Mission commune d'information sur la gouvernance mondiale de l'Internet — Réunion du 15 avril 2014 à 14h35
Audition sous forme de table ronde de mmes céline castets-renard professeur à l'université toulouse i capitole co-directrice du master 2 « droit et informatique » jessica eynard docteur en droit auteur de les données personnelles quelle définition pour un régime de protection efficace ? 2013 et valérie peugeot vice-présidente du conseil national du numérique présidente de l'association vecam et prospectiviste à orange labs et de M. Francesco Ragazzi chercheur associé au centre d'études et de recherches internationales ceri de sciences po paris et maître de conférences à l'université de leiden pays-bas.

Valérie Peugeot :

Il existe un droit ascendant, qui n'est pas sorti du chapeau du législateur ou de la jurisprudence, mais de la communauté agissante. Je pense aux Creative Commons, à l'ODBC (Open DataBase Connectivity) ou aux licences historiques du logiciel libre. Il existe déjà une boîte à outils juridique qui ouvre des brèches. Au-delà, il faudra bien reconnaître une place aux échanges non marchands. Sur Internet, les contenus circulent instantanément. On ne peut pas stigmatiser 70% de la population en l'accusant de piraterie. Mieux vaut accompagner des pratiques sociales d'une telle ampleur que chercher à les réprimer. Je vous renvoie aux travaux de Philippe Aigrain sur la contribution créative. Pour préserver les échanges non marchands, il faut trouver d'autres formes de rétribution des auteurs et sortir de la vision binaire dans laquelle nous sommes enfermés depuis le début de l'ère industrielle, où l'on se contente de déplacer le curseur entre puissance publique et marché, pour laisser place à un espace de Communs où les ressources sont gérées sur le mode du partage, dans la lignée de la réflexion née des travaux d'Elinor Ostrom. L'idée émerge ainsi d'un « bundle of rights », un faisceau de droits dans lequel on pourrait imaginer un découplage du droit d'usage.

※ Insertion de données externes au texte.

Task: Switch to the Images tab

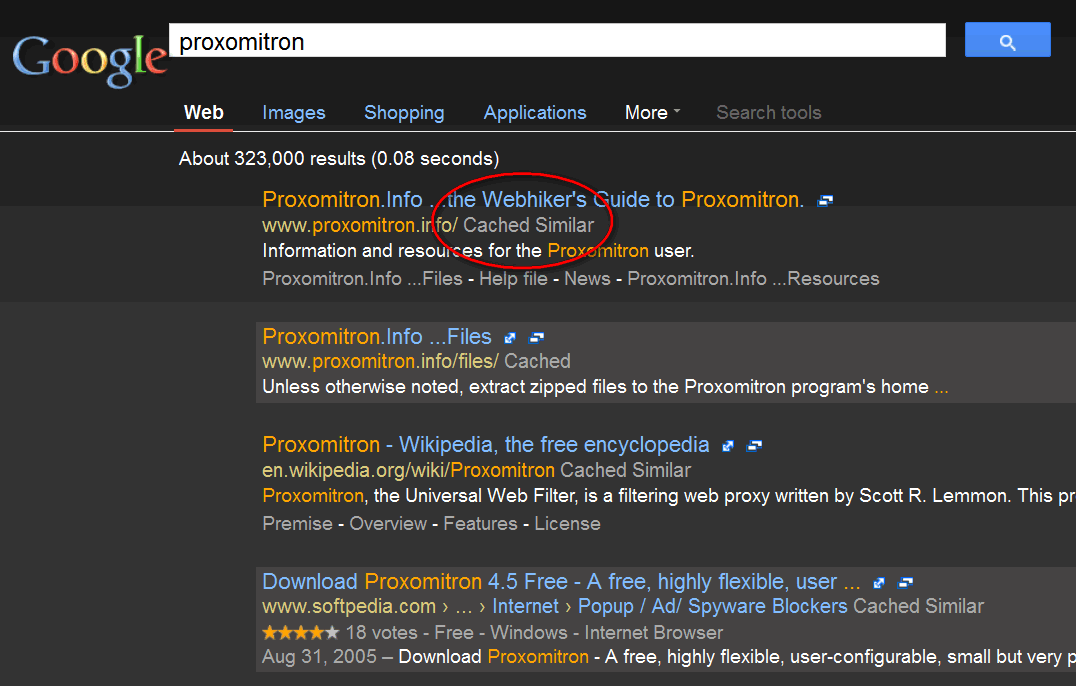Action: [293, 113]
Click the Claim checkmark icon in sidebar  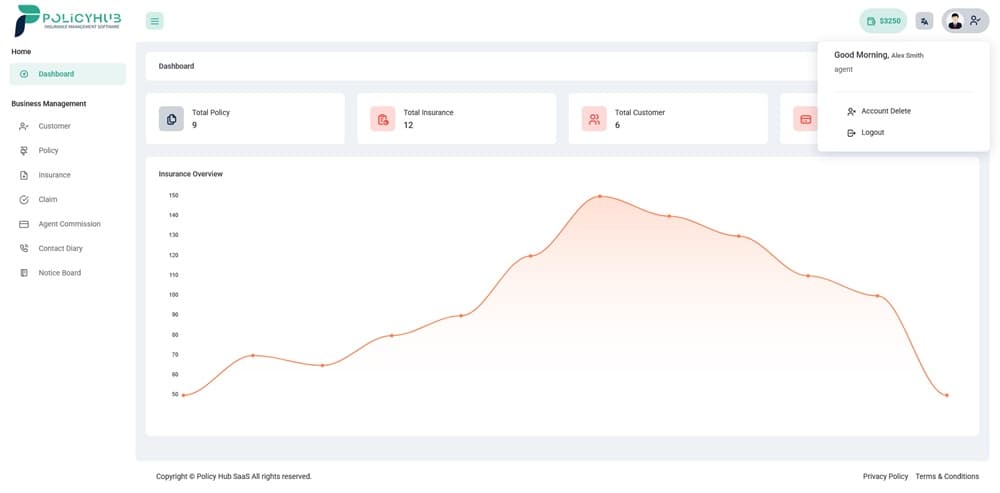tap(24, 200)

Enfin, dernier axe stratégique, et non le moindre, celui de la confiance et des libertés dans une société numérique. La confiance est une pierre de soutènement de notre économie. On ne saurait laisser se déployer une économie autour des masses de données sans construire, dans le même temps, les conditions de la confiance. Les acteurs, qui voient miroiter, dans le big data, un nouvel Eldorado, font allègrement la confusion entre données produites par les industriels eux-mêmes et données coproduites avec leurs clients et utilisateurs. Il est indispensable de disjoindre les deux approches. Que les premières fassent l'objet de commercialisation ne pose aucun problème. Mais avec les secondes, coproduites, on entre dans le champ des données personnelles, ce qui suppose une réflexion beaucoup plus poussée. Ces données coproduites font aujourd'hui l'objet de deux modes de commercialisation. Dans le premier, que l'on appelle l'économie de l'attention, l'entreprise offre un service dit gratuit en échange de quoi elle collecte des données qui vont servir à pousser des publicités vers l'internaute ou être revendues sur les marchés de traces. Le second peut, plus utilement, servir à créer de nouveaux services, au bénéfice de l'utilisateur. Il me semble que nous devons décourager la dérive de notre économie vers une économie de l'attention, où le marketing prédictif occupe une place prédominante, car c'est structurellement encourager la captation plus ou moins licite de traces et le renvoi de l'utilisateur à sa condition de consommateur captif. Il faut, au contraire, encourager le développement d'une économie servicielle, dans laquelle les données pourront constituer une ressource, sous contrôle strict de l'utilisateur, mis en mesure de contrôler, modifier, déplacer, effacer les données qu'il a coproduites, ce qui lui reste aujourd'hui impossible. Certes, l'Union européenne travaille, avec le règlement en préparation, à un nouveau cadre juridique, mais qui restera en partie inopérant si la question n'est pas portée à l'échelle mondiale.

Quelle peut être l'enceinte d'une discussion mondiale sur ces sujets ? Il est clair que ce doit être un espace politique, découplé des espaces proprement techniques. Forum de la gouvernance de l'Internet aux compétences et moyens renforcés ou autre cadre à inventer ? En tout état de cause, ce cadre devra être multipartenarial. Le Sommet mondial pour la société de l'information a, entre 2003 et 2005, posé les premières briques d'une telle approche, qui échappe au modèle onusien traditionnel. C'est un laboratoire d'innovation démocratique dont on n'a pas encore tiré le bilan. Toujours est-il qu'il faudra, autour de la table, asseoir, bien sûr, les Etats - même si tout le monde n'est pas d'accord - mais aussi les instances représentatives des collectivités locales, car elles ont un rôle essentiel à jouer dans notre futur numérique, les acteurs de la société civile et les acteurs économiques, petits et grands.